Et c'est à travers les rapports fournis par ses espions qu'Atlas a pu suivre le quotidien ennuyant de la jeune fleuriste et réaliser qu'elle n'est pas comme Kaios.

— Je te donne ma montre, et en échange, tu me donnes le nom du traître qui se cache chez moi, suggére-t-il. Tu auras réussi ta mission et j'aurai les infos que je veux, tout le monde est content, qu'est-ce que tu en dis ?

Son souffle se fige dans sa poitrine, laissant ses poumons vides pendant quelques instants. Rozen peine à assimiler le fait qu'Atlas Raylend, le seul et l'unique, lui propose un tel marché. Il faut dire que les révolutionnaires et la famille Raylend ont des relations assez chaotiques.

C'est une opportunité en or, une chance qui ne se présente qu'une fois dans une vie. Aucun autre révolutionnaire ne pourrait imaginer qu'elle fasse équipe avec Atlas. Cet échange lui offre une chance inouïe d'accomplir sa mission sans avoir à mettre fin à ses jours.

Des émotions contradictoires s'entremêlent : stupéfaction, euphorie, optimisme, puis de la déception.

Comme une claque violente, Rozen réalise qu'elle ne connait pas le nom du traître. Elle a beau se creuser les méninges, rien ne lui vient en tête. Aucun nom n'a été mentionné dans les documents qui lui ont été fournis.

— J'aurai bien aimé, mais... commence-t-elle à dire en se raclant la gorge. Je ne connais pas l'identité du traître.

Atlas marque un long silence. La sensation d'amertume le submerge. Il aurait dû s'attendre à une telle déception venant d'une révolutionnaire. Pourtant, pendant une fraction de seconde, Atlas a pensé que Rozen serait différente, qu'elle serait une alliée de taille. D'un geste brusque, Atlas retire la sécurité de son revolver et le pointe sur le front de Rozen. La jeune femme sursaute :

— Attends !

— Tu voulais te suicider, non ? grogne-t-il.
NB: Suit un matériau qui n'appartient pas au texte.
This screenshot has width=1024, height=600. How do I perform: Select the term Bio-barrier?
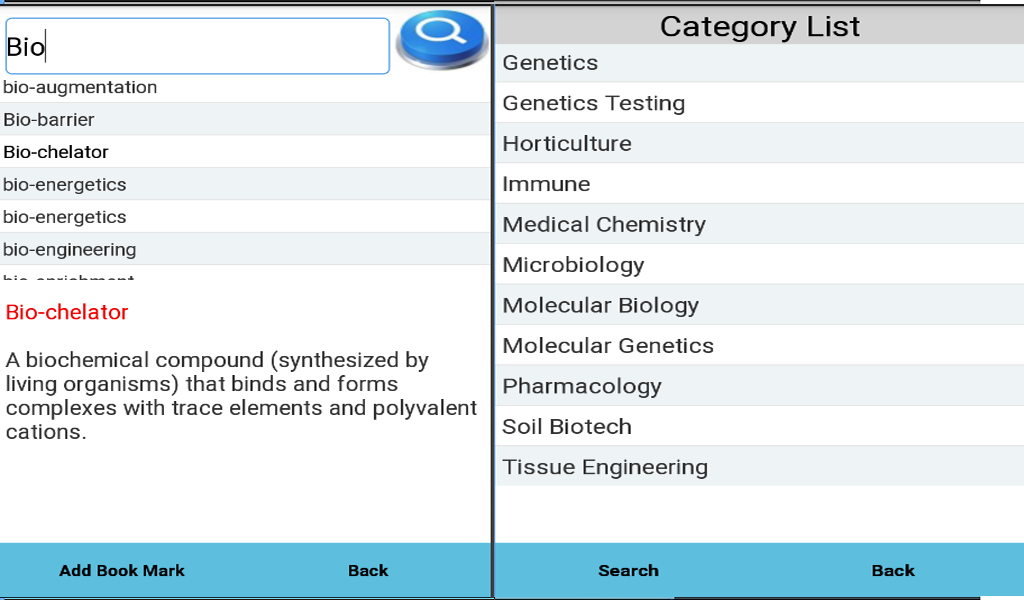48,120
Rozen secoue la tête en faisant de grands gestes pour qu'il range son arme à feu.

— On peut faire un autre échange ! Je te dirai tout ce que je sais sur les révolutionnaires, absolument tout !
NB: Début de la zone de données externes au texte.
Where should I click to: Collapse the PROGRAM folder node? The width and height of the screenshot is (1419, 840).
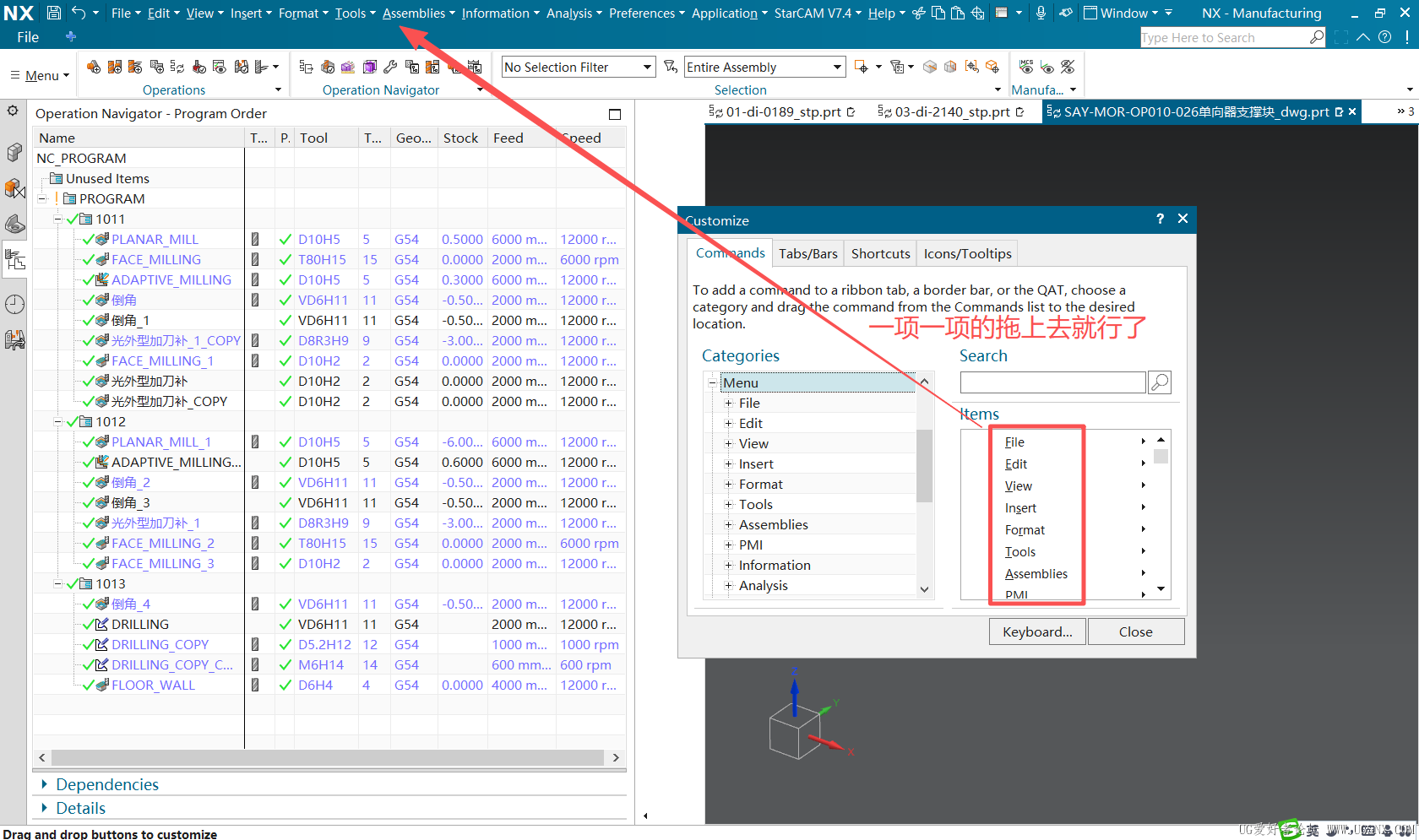pyautogui.click(x=42, y=199)
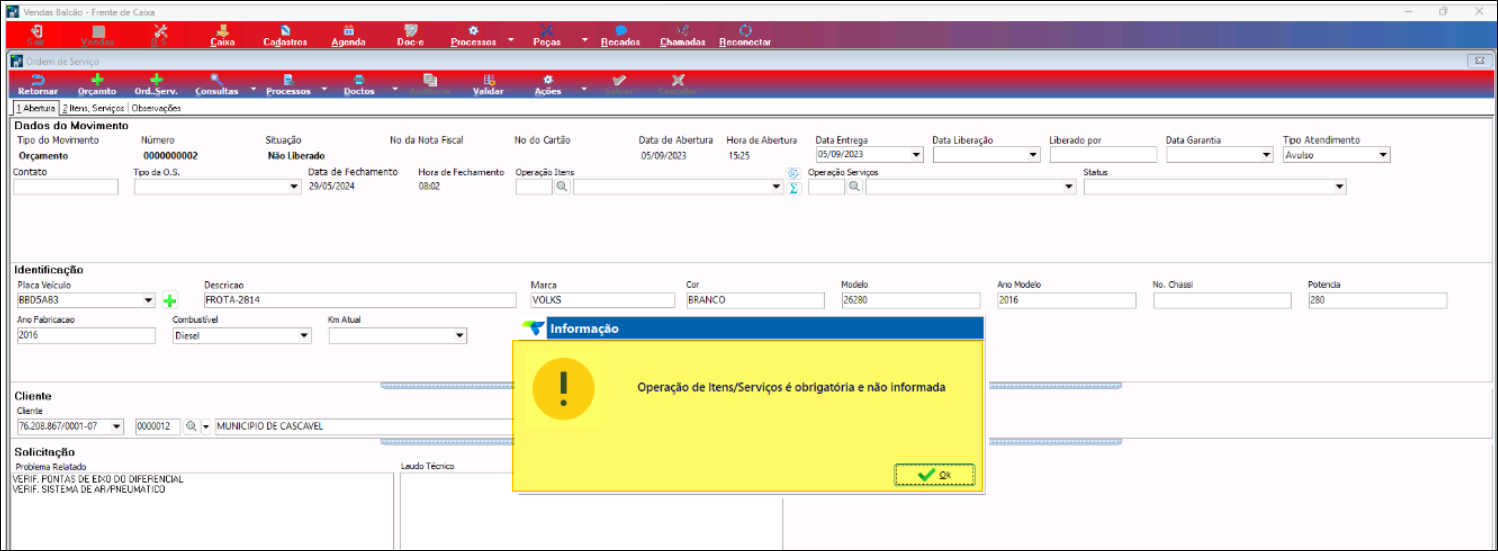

Évidemment, Rozen n'est pas autorisée à délivrer des informations aussi compromettantes, mais elle est prête à prendre ce risque. Les révolutionnaires lui ont tellement gâché la vie qu'elle ne ressens pas la moindre loyauté envers eux. Alors qu'Atlas s'apprête à répondre, la porte s'ouvre, laissant apparaître le mythique Zhai Raylend.